Aging-related impairments in hippocampus-dependent cognition have been attributed to maladaptive changes in the functional properties of pyramidal neurons within the hippocampal subregions. Much evidence has come from work on CA1 pyramidal neurons, with CA3 pyramidal neurons receiving comparatively less attention despite its age-related hyperactivation being postulated to interfere with spatial processing in the hippocampal circuit. Here, we use whole-cell current-clamp to demonstrate that aged rat (29-32 months) CA3 pyramidal neurons fire significantly more action potentials (APs) during theta-burst frequency stimulation and that this is associated with faster AP repolarization (i.e., narrower AP half-widths and enlarged fast afterhyperpolarization). Using a combination of patch-clamp physiology, pharmacology, Western blot analyses, immunohistochemistry, and array tomography, we demonstrate that these faster AP kinetics are mediated by enhanced function and expression of Kv4.2/Kv4.3 A-type K(+) channels, particularly within the perisomatic compartment, of CA3 pyramidal neurons. Thus, our study indicates that inhibition of these A-type K(+) channels can restore the intrinsic excitability properties of aged CA3 pyramidal neurons to a young-like state. Significance statement: Age-related learning deficits have been attributed, in part, to altered hippocampal pyramidal neuronal function with normal aging. Much evidence has come from work on CA1 neurons, with CA3 neurons receiving comparatively less attention despite its age-related hyperactivation being postulated to interfere with spatial processing. Hence, we conducted a series of experiments to identify the cellular mechanisms that underlie the hyperexcitability reported in the CA3 region.
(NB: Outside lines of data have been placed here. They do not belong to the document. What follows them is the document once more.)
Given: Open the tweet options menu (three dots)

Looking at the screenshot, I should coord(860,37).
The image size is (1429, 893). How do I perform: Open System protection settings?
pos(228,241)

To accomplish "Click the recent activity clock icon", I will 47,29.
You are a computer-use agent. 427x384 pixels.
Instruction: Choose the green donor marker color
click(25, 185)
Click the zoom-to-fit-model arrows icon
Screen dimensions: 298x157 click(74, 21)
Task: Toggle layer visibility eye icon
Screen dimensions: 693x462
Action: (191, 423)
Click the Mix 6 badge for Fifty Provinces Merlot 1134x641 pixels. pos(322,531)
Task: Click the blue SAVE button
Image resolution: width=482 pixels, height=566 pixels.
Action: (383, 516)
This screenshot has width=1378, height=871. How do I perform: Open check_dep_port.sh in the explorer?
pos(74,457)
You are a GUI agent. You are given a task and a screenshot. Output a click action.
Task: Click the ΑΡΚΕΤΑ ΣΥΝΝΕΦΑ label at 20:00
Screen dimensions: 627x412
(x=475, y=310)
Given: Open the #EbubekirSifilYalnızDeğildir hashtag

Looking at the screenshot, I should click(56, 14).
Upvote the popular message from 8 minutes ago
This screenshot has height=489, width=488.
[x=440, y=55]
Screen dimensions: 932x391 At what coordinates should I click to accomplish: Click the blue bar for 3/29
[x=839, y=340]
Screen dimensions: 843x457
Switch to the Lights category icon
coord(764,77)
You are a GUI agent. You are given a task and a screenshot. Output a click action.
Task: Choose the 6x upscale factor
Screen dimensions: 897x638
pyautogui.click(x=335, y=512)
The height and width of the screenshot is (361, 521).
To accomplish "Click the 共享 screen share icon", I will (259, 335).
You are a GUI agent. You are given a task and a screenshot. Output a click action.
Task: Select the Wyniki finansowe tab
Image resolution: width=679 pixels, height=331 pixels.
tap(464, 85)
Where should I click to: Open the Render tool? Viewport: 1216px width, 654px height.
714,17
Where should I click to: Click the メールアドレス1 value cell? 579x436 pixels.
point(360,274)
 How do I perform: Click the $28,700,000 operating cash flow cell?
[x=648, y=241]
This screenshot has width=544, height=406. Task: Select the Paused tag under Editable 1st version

Contrary to CA1 neurons, we demonstrate that postburst afterhyperpolarization is not altered with aging and that aged CA3 pyramidal neurons are able to fire significantly more action potentials and that this is associated with faster action potential repolarization through enhanced expression of Kv4.2/Kv4.3 A-type K(+) channels, particularly within the cell bodies of CA3 pyramidal neurons.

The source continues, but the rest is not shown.